El descrédito de las personas pilladas en vergonzosos saqueos no se agota en ellas mismas. Desde el momento mismo de la imputación, con prisión preventiva o no, polucionan peligrosamente su entorno y lo cuestionan incluso antes de las resoluciones judiciales. Es sintomático el daño causado por Urdangarín a la familia real, por no hablar de la institución monárquica. Díaz Ferrán pone bajo sospecha a todo el estamento empresarial del que fue aplaudido presidente hasta que sus maniobras pornofinancieras empezaron a heder. Ahora esta muy bien en la cárcel, con una fianza de 30 millones que es la adecuada al patrimonio que amasó mientras llevaba grandes empresas al crac y dejaba a miles de empleados en la calle. Muchos homólogos sufrían y sufren el trauma de aligerar costes reduciendo plantillas, para resistir la crisis sin echar el cierre ni dar finiquito a todos los trabajadores. Mientras tanto, su expresidente -no un cualquiera- iba a la quiebra fraudulenta y se acogía al buitrismo liquidador. Perfectas, pues, las fianzas fijadas a estos carroñeros si pretenden recobrar la libertad que no merecen. Y aldabonazo a los entes empresariales, que deberían someter a purga sus cuadros rectores al menor indicidio de corrupción y antes de la primera cita judicial. Nada se prejuzga aquí. Simplemente, se advierte.

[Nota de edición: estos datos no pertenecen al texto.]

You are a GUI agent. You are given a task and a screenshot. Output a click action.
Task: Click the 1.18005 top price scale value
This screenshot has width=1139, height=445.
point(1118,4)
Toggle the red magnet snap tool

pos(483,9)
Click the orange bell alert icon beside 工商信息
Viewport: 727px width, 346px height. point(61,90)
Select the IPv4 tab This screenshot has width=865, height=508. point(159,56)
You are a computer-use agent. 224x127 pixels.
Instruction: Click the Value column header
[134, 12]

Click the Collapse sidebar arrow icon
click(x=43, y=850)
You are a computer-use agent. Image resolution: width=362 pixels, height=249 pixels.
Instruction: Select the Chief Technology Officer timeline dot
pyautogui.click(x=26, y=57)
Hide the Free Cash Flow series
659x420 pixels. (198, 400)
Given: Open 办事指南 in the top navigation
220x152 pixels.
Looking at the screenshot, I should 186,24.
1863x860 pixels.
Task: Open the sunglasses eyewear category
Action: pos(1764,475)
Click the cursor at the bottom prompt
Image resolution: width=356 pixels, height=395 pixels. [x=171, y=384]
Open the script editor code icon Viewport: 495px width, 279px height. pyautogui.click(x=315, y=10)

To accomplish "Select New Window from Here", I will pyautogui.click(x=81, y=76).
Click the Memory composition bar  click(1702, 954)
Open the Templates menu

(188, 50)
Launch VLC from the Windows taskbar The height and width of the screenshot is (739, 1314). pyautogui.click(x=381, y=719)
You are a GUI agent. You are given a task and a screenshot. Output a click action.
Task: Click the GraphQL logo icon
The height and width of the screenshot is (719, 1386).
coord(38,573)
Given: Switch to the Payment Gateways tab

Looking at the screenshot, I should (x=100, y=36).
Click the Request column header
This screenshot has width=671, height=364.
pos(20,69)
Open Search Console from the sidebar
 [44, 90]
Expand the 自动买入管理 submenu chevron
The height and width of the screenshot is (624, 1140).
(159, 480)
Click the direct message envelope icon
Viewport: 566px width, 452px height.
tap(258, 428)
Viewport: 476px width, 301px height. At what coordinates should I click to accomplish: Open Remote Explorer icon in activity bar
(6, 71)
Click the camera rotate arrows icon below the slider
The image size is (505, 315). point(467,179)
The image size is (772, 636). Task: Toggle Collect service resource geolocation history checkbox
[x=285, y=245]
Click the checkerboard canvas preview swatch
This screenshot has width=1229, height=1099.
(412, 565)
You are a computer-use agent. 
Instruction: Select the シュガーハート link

Estas cosas son buenas para depurar el costumbrismo trincón de este doliente país. Las purgas no son privativamente stalinistas. La derecha española las practica con más desahogo que la pseudoizquierda. Véase lo que ocurre en la Generalidad Valenciana, donde Fabra acaba de liquidar el último vestigio de la administación Camps, al igual que éste hiciera con la de Zaplana, tres barones del PP sin sombra de izquierdismo en las respectivas trayectorias. El compromiso con el humanismo social hace más atractiva la política, y es obvio que su influjo en los cuadros del poder paliaría el desdichado lugar de sus pacticantes en el ránking de las preocupaciones del pueblo. Pero en ciertos casos puede ser un lastre para la buena fama de los que mandan. Otro hubiera sido el final del felipismo con una buena purga de ministros y barones en el momento procesal oportuno. Y distinta sería la fiabilidad de los cargos de cúpula si congelaran en sus filas a todos los imputados desde el instante en que lo son.

La lucha anticorrupción iría más rápida con estas colaboraciones de parte. Y mejor ahora, cuando la motivada repulsa de los operadores jurídicos al ministro Gallardón -persona «non grata» para todos los abogados, amén de otras «condecoraciones» otorgadas por jueces y fiscales- hace declinar los respetos del «tercer poder» al «primero», con buenas perspectivas para la reactivación de los casos Gürtel y demás tropelías de la derecha o la pseudoizquierda. Al igual que el organismo humano, las purgas purifican el organismo empresarial y el político. Ojalá sea ése el camino de la contrarreforma que viene.